Texto proporcionado:
┌──

Octubre de 1957: lanzamiento del 'Sputnik 1', primer satélite artificial. Noviembre de 1957: entra en órbita el 'Sputnik 2' con el primer cosmonauta, la perrita 'Laika'. La URSS le ganaba a EE UU el primer tanto de la carrera espacial. 50 años después, la historia sigue siendo jugosa.

En las noches despejadas, si fijamos la vista en el cielo no tardaremos en divisar una lucecita cruzando el firmamento a una velocidad demasiado lenta para tratarse de una estrella fugaz o incluso de un avión. No hay duda: lo que desfila ante nuestros ojos es un satélite artificial. Quizá sea uno meteorológico, o de telecomunicaciones, o de espionaje, o tal vez la Estación Espacial Internacional. La trayectoria que traza en lo alto sigue la estela abierta hace 50 años por una pequeña esfera metálica: el Sputnik.

└──

Datos registrados:
┌──

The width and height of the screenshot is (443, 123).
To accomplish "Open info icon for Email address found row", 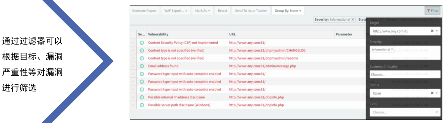I will tap(142, 66).
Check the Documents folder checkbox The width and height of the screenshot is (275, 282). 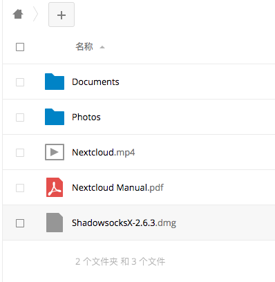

└──

Tareas por resolver:
- A) Según el texto sobre el Sputnik, ¿cómo se llamaba la perrita que viajó en el 'Sputnik 2'?
- B) En el texto sobre el Sputnik, cambia "lucecita" por "luz" y escribe de nuevo el fragmento que va desde "Octubre de 1957: lanzamiento" hasta "metálica: el Sputnik.", ambos incluidos.
- C) Traduce al inglés esta oración del texto sobre el Sputnik: "No hay duda: lo que desfila ante nuestros ojos es un satélite artificial."

Respuestas dadas:
- A) Se llamaba Laika.

- B)
Octubre de 1957: lanzamiento del 'Sputnik 1', primer satélite artificial. Noviembre de 1957: entra en órbita el 'Sputnik 2' con el primer cosmonauta, la perrita 'Laika'. La URSS le ganaba a EE UU el primer tanto de la carrera espacial. 50 años después, la historia sigue siendo jugosa.

En las noches despejadas, si fijamos la vista en el cielo no tardaremos en divisar una luz cruzando el firmamento a una velocidad demasiado lenta para tratarse de una estrella fugaz o incluso de un avión. No hay duda: lo que desfila ante nuestros ojos es un satélite artificial. Quizá sea uno meteorológico, o de telecomunicaciones, o de espionaje, o tal vez la Estación Espacial Internacional. La trayectoria que traza en lo alto sigue la estela abierta hace 50 años por una pequeña esfera metálica: el Sputnik.

- C) There is no doubt: what is passing before our eyes is an artificial satellite.